~/krishna_dhakal
#Azure#Search#OpenAI#Enterprise

Semantic Search over SharePoint with Azure OpenAI

> May 20, 2024

Enterprise document search has always been painful. Traditional keyword search misses context and synonyms. After joining Upland Software, I tackled this head-on.


> The Problem


2 million+ SharePoint documents.

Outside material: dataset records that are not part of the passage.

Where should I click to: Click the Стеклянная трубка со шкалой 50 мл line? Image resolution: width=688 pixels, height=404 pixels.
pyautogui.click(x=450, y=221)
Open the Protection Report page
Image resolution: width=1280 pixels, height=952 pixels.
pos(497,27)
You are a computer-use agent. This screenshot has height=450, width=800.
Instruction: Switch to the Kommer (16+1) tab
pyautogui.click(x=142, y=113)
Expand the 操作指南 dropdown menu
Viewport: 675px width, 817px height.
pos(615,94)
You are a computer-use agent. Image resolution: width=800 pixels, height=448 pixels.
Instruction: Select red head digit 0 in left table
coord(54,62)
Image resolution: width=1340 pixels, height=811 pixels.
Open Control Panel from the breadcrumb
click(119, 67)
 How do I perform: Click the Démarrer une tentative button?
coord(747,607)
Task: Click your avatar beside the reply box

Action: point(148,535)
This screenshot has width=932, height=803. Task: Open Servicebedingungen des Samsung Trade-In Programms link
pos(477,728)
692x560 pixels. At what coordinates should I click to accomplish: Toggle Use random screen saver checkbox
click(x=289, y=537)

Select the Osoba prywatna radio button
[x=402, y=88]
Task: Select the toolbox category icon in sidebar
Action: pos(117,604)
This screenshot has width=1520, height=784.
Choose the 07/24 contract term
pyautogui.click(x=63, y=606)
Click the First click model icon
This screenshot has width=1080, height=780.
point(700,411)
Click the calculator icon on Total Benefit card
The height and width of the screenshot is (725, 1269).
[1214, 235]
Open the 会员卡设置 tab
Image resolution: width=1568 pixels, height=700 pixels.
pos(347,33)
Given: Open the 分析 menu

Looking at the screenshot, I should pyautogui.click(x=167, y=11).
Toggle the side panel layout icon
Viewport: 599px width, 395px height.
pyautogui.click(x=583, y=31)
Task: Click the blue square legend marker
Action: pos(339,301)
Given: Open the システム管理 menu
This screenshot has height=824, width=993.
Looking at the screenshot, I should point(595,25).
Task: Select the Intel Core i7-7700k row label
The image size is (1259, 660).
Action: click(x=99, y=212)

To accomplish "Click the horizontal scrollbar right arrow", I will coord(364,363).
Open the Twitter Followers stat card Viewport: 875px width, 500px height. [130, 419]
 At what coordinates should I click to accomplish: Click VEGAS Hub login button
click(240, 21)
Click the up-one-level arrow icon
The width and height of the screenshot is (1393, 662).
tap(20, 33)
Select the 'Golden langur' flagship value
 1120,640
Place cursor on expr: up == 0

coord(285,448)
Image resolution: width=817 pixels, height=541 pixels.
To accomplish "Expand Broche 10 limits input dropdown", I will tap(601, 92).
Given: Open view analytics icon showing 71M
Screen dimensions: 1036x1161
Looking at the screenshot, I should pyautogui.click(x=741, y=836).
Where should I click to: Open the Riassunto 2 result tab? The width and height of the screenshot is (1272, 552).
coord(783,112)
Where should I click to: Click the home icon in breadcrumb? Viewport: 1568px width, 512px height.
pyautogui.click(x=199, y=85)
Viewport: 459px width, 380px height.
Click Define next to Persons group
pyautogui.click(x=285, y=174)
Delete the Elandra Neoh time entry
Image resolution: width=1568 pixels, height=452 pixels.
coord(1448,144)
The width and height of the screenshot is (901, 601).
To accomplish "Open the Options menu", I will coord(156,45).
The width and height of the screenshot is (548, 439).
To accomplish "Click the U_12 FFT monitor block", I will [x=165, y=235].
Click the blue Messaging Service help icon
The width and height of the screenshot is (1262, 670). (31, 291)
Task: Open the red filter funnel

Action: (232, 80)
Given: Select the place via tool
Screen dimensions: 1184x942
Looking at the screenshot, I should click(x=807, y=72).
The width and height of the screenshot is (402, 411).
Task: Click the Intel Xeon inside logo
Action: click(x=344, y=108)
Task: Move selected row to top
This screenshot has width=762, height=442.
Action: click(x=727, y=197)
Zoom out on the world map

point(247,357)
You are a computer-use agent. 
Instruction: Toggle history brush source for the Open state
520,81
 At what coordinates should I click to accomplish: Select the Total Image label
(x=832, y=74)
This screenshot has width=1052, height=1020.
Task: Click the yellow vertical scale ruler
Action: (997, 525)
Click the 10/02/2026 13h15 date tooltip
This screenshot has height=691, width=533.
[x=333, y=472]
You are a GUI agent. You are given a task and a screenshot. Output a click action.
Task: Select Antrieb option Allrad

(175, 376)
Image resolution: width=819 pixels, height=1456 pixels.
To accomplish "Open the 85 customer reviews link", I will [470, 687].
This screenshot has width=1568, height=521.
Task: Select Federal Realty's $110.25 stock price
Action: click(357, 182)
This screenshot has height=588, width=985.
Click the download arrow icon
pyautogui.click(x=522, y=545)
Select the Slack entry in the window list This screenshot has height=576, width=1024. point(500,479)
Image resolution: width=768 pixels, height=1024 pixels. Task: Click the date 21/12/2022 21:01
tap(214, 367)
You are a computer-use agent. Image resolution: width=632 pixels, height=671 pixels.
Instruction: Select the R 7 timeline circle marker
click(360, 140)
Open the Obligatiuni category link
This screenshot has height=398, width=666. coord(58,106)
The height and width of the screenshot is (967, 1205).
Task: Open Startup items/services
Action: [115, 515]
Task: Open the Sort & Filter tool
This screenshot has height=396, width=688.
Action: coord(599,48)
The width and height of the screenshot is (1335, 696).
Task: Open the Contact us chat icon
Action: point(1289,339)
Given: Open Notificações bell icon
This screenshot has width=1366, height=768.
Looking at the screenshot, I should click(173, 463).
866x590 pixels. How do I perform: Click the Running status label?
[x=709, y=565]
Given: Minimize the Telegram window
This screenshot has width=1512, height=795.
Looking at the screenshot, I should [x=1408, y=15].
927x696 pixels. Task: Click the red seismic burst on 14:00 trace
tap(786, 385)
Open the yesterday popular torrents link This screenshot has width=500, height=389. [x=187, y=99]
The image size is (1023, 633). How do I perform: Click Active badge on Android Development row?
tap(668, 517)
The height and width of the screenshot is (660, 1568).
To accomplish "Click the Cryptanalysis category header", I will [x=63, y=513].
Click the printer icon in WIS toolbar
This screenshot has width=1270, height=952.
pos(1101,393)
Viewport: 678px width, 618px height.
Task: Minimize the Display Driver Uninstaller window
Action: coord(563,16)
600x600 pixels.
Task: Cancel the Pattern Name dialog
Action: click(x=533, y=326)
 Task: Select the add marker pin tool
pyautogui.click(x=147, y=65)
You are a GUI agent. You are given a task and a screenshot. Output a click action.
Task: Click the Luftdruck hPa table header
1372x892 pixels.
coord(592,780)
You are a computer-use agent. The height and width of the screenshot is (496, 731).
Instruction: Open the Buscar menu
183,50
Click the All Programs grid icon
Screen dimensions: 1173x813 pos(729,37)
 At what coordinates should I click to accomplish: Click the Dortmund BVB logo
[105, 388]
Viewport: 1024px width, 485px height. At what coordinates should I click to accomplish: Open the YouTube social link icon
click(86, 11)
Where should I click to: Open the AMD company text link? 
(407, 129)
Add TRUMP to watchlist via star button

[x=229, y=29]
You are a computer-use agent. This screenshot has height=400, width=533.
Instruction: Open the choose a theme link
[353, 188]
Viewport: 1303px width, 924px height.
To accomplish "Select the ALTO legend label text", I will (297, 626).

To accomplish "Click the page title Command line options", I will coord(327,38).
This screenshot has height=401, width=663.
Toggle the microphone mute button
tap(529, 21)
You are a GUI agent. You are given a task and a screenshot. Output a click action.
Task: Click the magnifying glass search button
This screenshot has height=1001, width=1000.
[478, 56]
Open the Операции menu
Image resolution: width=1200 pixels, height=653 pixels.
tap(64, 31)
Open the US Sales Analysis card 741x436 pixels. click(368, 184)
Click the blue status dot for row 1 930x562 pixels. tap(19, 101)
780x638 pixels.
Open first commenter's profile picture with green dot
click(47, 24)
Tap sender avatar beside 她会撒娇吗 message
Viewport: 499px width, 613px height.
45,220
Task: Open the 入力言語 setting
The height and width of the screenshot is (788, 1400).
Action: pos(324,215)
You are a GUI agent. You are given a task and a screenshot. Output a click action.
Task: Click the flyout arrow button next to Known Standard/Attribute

Users searching for things like "quarterly budget projections" but documents are titled "Q3 Financial Outlook FY2023".


> The Solution


Azure OpenAI embeddings + Azure AI Search with vector fields:


import { SearchClient, AzureKeyCredential } from "@azure/search-documents";
import { OpenAIClient } from "@azure/openai";

async function embedQuery(query: string): Promise<number[]> {
  const response = await openAIClient.getEmbeddings("text-embedding-ada-002", [query]);
  return response.data[0].embedding;
}

async function semanticSearch(query: string) {
  const vector = await embedQuery(query);
  return await searchClient.search("*", {
    vectorSearchOptions: {
      queries: [{ vector, fields: ["contentVector"], kNearestNeighborsCount: 10 }]
    }
  });
}

> Scale Challenges


  • **Incremental indexing** — crawl only changed documents using SharePoint change tokens.
  • **Rate limiting** — batch embedding calls and respect Azure OpenAI TPM limits.
  • **Cost control** — cache embeddings for unchanged content.

> Results


Search relevance improved dramatically and user satisfaction scores jumped after rollout.